• **Records from a collection**
-----
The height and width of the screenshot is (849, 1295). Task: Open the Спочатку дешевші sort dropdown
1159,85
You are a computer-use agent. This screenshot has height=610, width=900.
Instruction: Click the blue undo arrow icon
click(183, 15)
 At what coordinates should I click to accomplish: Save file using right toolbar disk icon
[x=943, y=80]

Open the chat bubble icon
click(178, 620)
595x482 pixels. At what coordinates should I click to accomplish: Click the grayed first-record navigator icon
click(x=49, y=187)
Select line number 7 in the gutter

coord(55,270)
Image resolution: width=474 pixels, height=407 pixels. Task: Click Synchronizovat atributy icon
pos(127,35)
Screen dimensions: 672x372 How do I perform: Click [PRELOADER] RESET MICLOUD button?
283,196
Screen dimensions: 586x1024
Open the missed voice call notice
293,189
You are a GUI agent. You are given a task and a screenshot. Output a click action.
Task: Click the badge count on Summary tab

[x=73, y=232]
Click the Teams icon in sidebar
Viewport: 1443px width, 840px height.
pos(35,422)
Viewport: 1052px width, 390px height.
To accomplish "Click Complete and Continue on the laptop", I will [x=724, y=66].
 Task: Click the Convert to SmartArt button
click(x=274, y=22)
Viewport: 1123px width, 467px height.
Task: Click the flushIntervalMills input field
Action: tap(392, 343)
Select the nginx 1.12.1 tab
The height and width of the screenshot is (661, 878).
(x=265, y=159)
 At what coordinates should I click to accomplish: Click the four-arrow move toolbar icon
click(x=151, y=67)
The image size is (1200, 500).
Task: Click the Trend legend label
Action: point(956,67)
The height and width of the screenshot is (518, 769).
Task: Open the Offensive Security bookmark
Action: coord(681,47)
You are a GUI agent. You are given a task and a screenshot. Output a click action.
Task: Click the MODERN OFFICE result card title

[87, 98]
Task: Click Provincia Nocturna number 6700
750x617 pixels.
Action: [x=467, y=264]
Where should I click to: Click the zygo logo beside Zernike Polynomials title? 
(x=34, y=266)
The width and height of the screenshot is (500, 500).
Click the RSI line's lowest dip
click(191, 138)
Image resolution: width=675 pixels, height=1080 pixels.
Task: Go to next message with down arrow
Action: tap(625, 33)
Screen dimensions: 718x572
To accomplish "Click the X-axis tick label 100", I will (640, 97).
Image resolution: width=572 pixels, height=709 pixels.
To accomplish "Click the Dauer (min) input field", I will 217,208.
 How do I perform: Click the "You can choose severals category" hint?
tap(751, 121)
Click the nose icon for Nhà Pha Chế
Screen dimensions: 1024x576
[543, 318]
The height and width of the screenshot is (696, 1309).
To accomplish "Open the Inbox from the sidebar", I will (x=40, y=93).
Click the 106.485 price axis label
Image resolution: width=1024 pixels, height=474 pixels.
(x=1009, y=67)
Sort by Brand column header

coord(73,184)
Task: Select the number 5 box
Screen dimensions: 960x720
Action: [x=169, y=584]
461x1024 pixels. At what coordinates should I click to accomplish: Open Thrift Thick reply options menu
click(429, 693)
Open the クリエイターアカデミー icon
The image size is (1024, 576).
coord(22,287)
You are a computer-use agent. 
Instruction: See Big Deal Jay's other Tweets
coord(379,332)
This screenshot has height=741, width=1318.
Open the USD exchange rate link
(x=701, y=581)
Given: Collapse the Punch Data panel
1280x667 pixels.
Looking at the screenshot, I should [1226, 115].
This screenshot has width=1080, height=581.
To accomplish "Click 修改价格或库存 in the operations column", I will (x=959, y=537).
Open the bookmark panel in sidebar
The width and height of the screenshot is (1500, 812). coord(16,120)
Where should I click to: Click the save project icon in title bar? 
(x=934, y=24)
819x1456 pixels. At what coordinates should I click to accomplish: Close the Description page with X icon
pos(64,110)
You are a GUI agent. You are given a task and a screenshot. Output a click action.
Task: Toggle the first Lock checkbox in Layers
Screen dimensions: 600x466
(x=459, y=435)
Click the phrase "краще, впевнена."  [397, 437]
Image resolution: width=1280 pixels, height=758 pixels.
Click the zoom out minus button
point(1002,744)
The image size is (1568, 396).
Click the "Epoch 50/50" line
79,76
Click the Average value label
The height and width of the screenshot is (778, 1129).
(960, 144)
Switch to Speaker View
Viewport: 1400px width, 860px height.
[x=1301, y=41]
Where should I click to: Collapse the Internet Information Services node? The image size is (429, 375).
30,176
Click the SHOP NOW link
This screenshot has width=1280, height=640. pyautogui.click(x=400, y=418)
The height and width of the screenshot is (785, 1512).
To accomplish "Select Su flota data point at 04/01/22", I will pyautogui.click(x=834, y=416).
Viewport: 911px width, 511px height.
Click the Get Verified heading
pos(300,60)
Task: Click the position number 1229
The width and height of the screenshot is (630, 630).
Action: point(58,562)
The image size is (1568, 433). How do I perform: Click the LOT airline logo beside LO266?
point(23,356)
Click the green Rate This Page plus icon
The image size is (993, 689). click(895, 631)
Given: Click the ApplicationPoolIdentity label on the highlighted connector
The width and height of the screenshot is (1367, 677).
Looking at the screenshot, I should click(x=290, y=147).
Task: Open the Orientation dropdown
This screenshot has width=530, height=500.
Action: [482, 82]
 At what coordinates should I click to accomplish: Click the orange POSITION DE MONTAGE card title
-----
Return each line of the data where the word "will" appears.

• **ANSWER TO THIS TASK**
To accomplish "Click Complete and Continue on the laptop", I will [x=724, y=66].
To accomplish "Click the X-axis tick label 100", I will (640, 97).
To accomplish "Click the Dauer (min) input field", I will 217,208.
To accomplish "Open the Inbox from the sidebar", I will (x=40, y=93).
To accomplish "Click 修改价格或库存 in the operations column", I will (x=959, y=537).
To accomplish "Select Su flota data point at 04/01/22", I will pyautogui.click(x=834, y=416).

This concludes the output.